THERE is, among the Lansdowne manuscripts at the British Museum, a folio volume of no great bulk, which, if we believe the story it tells, is perhaps the most pitiful of all monuments to the vanity of antiquarian endeavour. For it embraces, or at least purports to embrace, the entire remains of that extensive collection of the imprinted drama of the earlier seventeenth century brought together, or supposed to have been brought together, about a hundred years later by John Warburton, Somerset Herald, prefaced by a long list of the treasures that have perished. The story of that disaster is one of the best known of literary anecdotes: how the zealous antiquary laboriously gathered together this unique collection of pieces by Shakespeare and others; how he handed it over for safe custody to his cook, who made use of the precious leaves for some obscure process connected with her trade, and how the owner made no further inquiry on the subject till he had devoured all but three and a half out of a total of some fifty or sixty plays. The story has been told over and over again with every kind of facetious adornment, till no history of literature is complete without it, and our national biography has to take serious account of the eccentric herald and his cook Elizabeth B. . . .

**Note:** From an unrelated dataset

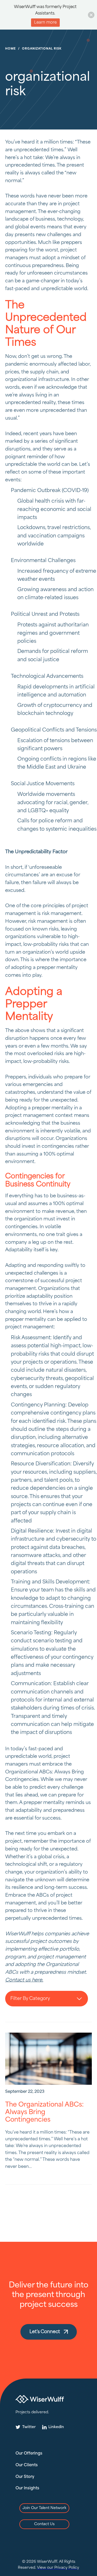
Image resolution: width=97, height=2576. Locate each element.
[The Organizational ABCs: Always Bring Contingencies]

My own idea of what happened is somewhat as follows. Warburton in the course of his antiquarian researches came across a few manuscript plays and grew interested in the subject. He collected notes, probably from various sources, but chiefly from Humphrey Moseley's entries, and made out a list containing the titles of such pieces as he thought it might be possible to recover, in addition to those of the plays of which he had already become possessed. Some he actually did succeed in finding, and a few further manuscripts coming into his hands were added at the end of the list. The collection and list were then laid aside, a few manuscripts finding their way among the rest of the collection's archaeological litter, the bulk, however, within reach of the parsimonious fingers of Betsy the baker of pies. Long afterwards her master discovered his loss, and no longer in the least remembering either the extent of his collection or the nature of his list, added in a fit of not unnatural vexation the famous memorandum:

'After I had been many years collecting these MSS plays, through my own carelessness and the ignorace [sic] of my servant in whose hands I had lodged them they was unluckely burnt or put under pie bottoms, excepting the three which follows.' J.W.

If this be so, we have undoubtedly to lament the loss of a few pieces, perhaps of considerable interest, but not by any means the dramatic holocaust that has made famous the name of 'the pie-eating Somerset Herald'.

From W. W. Greg, 'The Bakings of Betsy', Library, 3rd Ser. ii (1911), 225-6, 258-9.